Wanstead is a place that has slowly evolved over the centuries.

Go back 100 years, then the area was pretty rural - fields abounded - Wanstead really was a village.

Then the railway and motor car came, bringing their own infrastructure. Housing increased as well, with the various estates being built.

I have lived in Wanstead for more than 50 years, during which time there has been slow change.

The fundamentals, such as the high street and George and Christchurch Greens, have remained pretty much unaltered - improved in some ways, with more focus on biodiversity and attempts to make the area more people-focused.

The biggest changes have been the building of the M11 Link road under George. Previously there had been the building of the A406 and M11.

Both have brought noise and particulate pollution to the area, as well as some economic benefits.

It would be good to live to see those roads occupied by quieter electric vehicles.

Change happens. If it didn’t we would still be in caves. Some change is good, other less so.

As we get older there is a tendency to oppose almost any change - it is a sort of stop the world, I want to get off syndrome.

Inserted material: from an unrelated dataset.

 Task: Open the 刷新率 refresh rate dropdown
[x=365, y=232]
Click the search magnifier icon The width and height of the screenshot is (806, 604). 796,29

There is a tendency to look back with nostalgia but forward in a negative way. It is an understandable insecurity.

The opposition though, is often quite irrational. Why for example do we get so concerned about ancient monuments that maybe in decline. Yet things like wind turbines and solar panels - technology needed to save the planet - upset some people aesthetically.

But what is the difference between wind turbines and windmills? Similar technology but widely different perceptions among the public.

The wind turbine is the infrastructural development of the modern age - it says who we are in the way a castle did, for example, for those living in the 15th and 16th centuries.

Change is inevitable. Not all of it amounts to progress and some should definitely be opposed. But the changes need to be considered in the round for the betterment of life on earth, not opposed because some don’ t want to see change.